### Materials provided
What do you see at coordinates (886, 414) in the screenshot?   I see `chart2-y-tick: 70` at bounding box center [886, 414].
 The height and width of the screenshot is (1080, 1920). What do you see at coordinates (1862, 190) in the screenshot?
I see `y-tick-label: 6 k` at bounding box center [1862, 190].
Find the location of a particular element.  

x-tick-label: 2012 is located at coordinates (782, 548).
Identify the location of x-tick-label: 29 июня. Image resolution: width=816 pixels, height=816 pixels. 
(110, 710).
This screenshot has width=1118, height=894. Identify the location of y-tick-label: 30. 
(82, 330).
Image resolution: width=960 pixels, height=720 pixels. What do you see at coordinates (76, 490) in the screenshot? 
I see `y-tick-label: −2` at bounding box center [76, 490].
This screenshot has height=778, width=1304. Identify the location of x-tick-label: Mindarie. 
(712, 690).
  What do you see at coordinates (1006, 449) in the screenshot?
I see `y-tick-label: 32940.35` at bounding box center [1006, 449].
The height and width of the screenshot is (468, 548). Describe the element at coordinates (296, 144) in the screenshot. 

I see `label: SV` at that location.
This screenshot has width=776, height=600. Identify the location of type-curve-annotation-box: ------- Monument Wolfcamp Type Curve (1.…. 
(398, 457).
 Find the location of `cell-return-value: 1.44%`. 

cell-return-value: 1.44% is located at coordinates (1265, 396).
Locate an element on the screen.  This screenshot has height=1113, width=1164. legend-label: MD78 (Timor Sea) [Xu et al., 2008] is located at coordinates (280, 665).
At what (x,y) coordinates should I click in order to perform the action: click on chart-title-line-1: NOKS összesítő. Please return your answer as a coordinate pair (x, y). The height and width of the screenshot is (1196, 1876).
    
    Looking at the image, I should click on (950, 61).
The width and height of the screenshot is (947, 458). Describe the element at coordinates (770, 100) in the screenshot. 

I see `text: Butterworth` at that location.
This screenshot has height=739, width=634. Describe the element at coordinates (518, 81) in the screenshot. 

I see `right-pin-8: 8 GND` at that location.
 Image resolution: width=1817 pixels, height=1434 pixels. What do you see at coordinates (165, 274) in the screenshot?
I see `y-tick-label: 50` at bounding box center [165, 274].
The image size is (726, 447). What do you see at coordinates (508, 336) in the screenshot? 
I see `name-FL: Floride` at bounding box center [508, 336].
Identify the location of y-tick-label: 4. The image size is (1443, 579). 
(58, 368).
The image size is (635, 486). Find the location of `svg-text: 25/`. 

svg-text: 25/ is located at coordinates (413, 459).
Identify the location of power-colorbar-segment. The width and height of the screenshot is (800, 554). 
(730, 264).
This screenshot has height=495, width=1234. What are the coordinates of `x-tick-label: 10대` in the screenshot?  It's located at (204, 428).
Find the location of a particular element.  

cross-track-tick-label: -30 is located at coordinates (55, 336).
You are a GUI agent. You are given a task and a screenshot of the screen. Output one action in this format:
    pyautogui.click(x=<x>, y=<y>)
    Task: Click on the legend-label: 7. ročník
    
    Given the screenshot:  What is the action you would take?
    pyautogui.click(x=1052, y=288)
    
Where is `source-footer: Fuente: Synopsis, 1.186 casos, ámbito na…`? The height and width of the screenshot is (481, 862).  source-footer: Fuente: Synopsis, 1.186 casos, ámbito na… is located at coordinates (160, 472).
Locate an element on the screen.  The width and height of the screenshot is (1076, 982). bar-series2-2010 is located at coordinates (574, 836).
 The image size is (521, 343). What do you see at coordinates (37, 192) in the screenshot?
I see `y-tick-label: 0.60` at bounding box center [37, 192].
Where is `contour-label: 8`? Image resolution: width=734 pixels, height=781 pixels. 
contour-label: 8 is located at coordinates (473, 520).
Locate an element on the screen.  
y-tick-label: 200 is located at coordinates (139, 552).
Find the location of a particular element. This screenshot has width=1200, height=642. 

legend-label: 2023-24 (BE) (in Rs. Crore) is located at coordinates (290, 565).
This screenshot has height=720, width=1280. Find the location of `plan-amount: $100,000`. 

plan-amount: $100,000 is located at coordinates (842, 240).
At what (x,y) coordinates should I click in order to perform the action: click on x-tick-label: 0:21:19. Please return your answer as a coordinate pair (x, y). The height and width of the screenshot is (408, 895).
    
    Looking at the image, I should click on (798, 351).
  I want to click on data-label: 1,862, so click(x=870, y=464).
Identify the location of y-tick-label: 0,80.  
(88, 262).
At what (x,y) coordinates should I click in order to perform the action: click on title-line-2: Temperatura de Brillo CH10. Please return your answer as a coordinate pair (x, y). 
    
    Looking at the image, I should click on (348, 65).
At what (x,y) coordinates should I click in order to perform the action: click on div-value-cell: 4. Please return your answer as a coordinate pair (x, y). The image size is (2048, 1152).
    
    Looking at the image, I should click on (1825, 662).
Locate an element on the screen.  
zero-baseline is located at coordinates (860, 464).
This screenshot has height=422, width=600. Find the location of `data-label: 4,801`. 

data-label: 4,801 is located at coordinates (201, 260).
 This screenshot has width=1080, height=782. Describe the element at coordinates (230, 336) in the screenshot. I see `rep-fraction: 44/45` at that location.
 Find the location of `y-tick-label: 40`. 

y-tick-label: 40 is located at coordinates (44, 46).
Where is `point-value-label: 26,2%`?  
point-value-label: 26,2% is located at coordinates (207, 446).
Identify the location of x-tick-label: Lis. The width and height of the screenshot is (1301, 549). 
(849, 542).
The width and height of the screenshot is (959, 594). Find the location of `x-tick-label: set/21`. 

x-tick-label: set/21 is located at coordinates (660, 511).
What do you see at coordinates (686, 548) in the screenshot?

### Your task
How many lines in the data above contain the string "cell", with case counting? Reply with the number only.

### Solved problem
3